Let’s say I have a placeholder base project, with 2 subprojects. In the placeholder project, I have some logic to change the version depending on if the “release” task in in the taskGraph or not
subprojects {
gradle.taskGraph.whenReady {
if (!it.hasTask(release)) {
version = version + ‘-dev’
}
}
}
And then, subproject A has a dependency on subproject B
dependencies {
compile project(’:ProjectB’)
}
So far, all is fine. Everything works as expected.
However, once I try to create a “fat jar” in project A, things go bad:
jar {
from { configurations.compile.collect { it.isDirectory() ? it : zipTree(it) } }
}
This causes a compile error in the compileJava task in project A, due to it not being able to find any of the classes defined in project B.

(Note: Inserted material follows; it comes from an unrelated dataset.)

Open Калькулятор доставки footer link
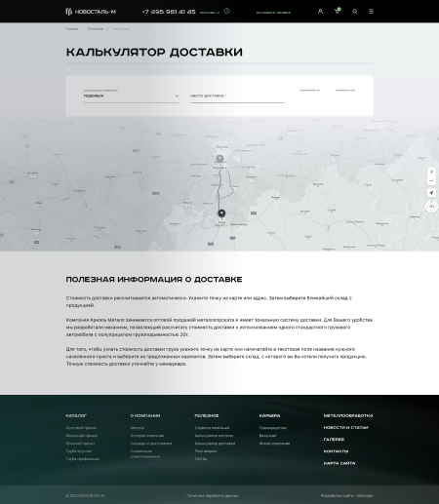Screen dimensions: 439x504 coord(215,444)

I used --debug and looked at the classpath that was used for compiling - it is using the “old” version number for the project b jar - ProjectB-1.0.0.jar, rather than the dynamically set version number - ProjectB-1.0.0-dev.jar.

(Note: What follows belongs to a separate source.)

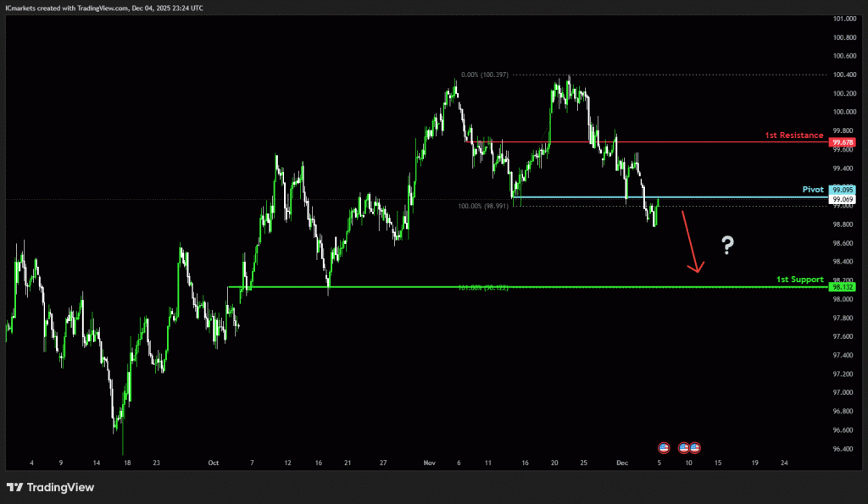Click the blue 99.095 pivot price tag
868x504 pixels.
(843, 190)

I’m guessing that referencing the configurations from the jar task causes the configurations to be resolved before the dynamic version is set, and so when the configuration is resolved, it is resolved using the old version number, rather than the one that is dynamically set.
I further confirmed this by adding a print statement to the gradle.taskGraph.whenReady closure, and in the closure in the jar task that retrieves the dependencies. The closure in the jar task is in fact running before taskGraph.whenReady is called.
I’m at a bit of a loss as to the best way to resolve this situation.